Reading some material on inequality and its effects, as argued in the book ‘The Spirit Level’, I came across some quotes that illustrated how very different the problem is now. Now the stereotypical poor person is overweight or obese, or rather the latter are nearly always working class or poor, while the equivalent rich person is slim and healthy. The capitalist food and drink industry specialises in feeding fatburgers and sugar-filled drinks to the poor while offering exotic sounding pulses, vegetables and bottled water in delicatessens for the discerning middle class.
I exaggerate of course; this is a distorted caricature albeit with a grain of truth, but the most important truth is that in many countries, for the vast majority of the population, an adequate food supply is not a problem. Problems with its supply lie elsewhere, including in the exploitation of the humanity and nature that ensures its production.
While the productive forces of society more and more are capable of offering increased economic security, freedom from social stress and worry, and a promise of a fulfilling life, capitalism is more and more demanding that this promise can be offered for only some and on more and more unacceptable terms. These terms include zero hour contracts, massive increases in debt, an absence of rights in the workplace and increasing threats to political rights outside it. Working into your seventies is now the prospect for those in their youth and young adulthood.
Nevertheless, despite all this, it is unquestionable that progress has been made. Had it not, then on what grounds could we claim that all these impositions and threats are unnecessary? That an alternative is eminently possible?
A second aspect of this progress is that because it is capitalist progress it is accompanied by repeated crises, which can lead to sometimes dramatic falls in living standards for some, and constant insecurity and increased exploitation for many others; who are required to work longer and harder and with relatively less remuneration while having less and less security over their employment.

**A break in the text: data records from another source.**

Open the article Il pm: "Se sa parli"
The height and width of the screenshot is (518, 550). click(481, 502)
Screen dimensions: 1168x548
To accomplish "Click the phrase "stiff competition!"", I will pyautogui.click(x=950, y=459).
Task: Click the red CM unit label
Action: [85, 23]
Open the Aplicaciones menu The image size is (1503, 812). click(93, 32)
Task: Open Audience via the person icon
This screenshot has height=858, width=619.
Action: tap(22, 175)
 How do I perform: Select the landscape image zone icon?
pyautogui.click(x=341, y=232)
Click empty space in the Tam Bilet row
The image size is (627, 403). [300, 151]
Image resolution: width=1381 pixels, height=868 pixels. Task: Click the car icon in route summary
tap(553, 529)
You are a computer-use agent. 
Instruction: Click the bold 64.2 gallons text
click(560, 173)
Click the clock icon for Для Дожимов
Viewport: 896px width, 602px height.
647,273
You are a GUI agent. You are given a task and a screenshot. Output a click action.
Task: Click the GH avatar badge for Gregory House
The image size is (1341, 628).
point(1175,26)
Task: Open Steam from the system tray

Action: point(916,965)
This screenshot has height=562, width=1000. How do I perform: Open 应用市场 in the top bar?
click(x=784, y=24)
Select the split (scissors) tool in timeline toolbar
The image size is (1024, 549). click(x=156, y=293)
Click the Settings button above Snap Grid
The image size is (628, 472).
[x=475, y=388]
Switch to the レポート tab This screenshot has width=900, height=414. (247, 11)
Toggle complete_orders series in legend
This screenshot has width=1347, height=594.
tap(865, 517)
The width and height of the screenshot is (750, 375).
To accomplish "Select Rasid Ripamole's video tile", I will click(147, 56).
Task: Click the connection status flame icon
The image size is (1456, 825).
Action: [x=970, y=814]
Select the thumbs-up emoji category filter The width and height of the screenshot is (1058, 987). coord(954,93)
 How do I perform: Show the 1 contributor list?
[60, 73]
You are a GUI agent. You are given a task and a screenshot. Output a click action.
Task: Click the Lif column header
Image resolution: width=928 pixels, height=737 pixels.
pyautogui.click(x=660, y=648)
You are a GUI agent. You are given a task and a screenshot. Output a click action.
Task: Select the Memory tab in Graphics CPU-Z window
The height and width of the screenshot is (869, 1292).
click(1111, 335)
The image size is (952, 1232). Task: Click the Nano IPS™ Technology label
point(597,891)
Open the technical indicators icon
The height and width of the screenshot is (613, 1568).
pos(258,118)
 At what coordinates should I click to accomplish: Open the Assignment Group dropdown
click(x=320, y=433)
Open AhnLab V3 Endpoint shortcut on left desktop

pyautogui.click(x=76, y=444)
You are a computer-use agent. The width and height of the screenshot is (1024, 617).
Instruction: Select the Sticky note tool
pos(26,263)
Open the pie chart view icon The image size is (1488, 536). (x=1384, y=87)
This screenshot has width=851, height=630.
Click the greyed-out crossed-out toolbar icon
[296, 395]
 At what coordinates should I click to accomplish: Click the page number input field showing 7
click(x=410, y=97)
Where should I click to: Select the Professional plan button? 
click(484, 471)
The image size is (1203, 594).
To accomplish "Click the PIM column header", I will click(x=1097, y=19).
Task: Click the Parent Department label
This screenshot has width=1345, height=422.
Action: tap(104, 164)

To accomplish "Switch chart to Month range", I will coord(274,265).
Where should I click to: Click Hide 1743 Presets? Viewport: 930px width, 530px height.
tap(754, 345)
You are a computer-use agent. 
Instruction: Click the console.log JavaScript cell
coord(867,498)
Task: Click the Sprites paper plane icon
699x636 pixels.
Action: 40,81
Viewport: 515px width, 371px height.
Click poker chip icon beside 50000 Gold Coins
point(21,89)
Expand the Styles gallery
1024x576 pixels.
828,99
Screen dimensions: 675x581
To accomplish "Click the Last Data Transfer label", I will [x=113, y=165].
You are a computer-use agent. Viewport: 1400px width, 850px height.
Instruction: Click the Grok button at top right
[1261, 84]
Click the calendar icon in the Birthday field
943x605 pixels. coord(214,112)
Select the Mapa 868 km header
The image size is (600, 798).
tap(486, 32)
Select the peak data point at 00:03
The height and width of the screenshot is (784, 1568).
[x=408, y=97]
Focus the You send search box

The financial crisis has come and many think it has also gone, with the answer to it being austerity and the bankers going back to business as usual. Severe world-wide recession threatened after 2008, followed by crisis in the Eurozone and crises in developing countries as commodity prices fell. This was only partially offset by continued growth in China, which is now also threatened by a similar credit boom and overcapacity
From being the fastest growing country in the west, the UK is now slowing dramatically while the Irish State, although it crashed, is now supposedly booming. These booms and busts make crisis appear a constant threat, the boom period demonstrating the legitimacy of capitalism and the bust demonstrating the difficulty of, and for, an alternative.
For many these crises are proof that the contradictions of capitalism are insurmountable, are intrinsic to the system and cannot be escaped. Just as progress under capitalism is built upon exploitation, so it is also achieved through crises. It is crises that most violently reorganises production and ensures its further development. Crises therefore not only express the irrationality of capitalism but also its rationality, its ability to achieve further development through destruction.
The most common alternative understanding is one that proposes that the system can be cleansed of its most irrational aspects while also ensuring that the growth that characterises capitalism can continue, and even increase. The private greed that disfigures the system can be ameliorated by the state, which can be regarded as the representative of society as a whole and can act on its behalf. Freeing this state from direct and indirect control of the 1% is therefore the most important task.
Marxists question this alternative and point out that inequality is not primarily a feature of market outcomes, of inequality of income, of working conditions, employment, housing and general welfare. It is a question of utter and complete inequality in the conditions of production that generates income inequality and all the other inequalities that condition the general welfare of the majority of society. What is distributed, and is considered fair distribution, is determined by how the wealth of society is produced in the first place.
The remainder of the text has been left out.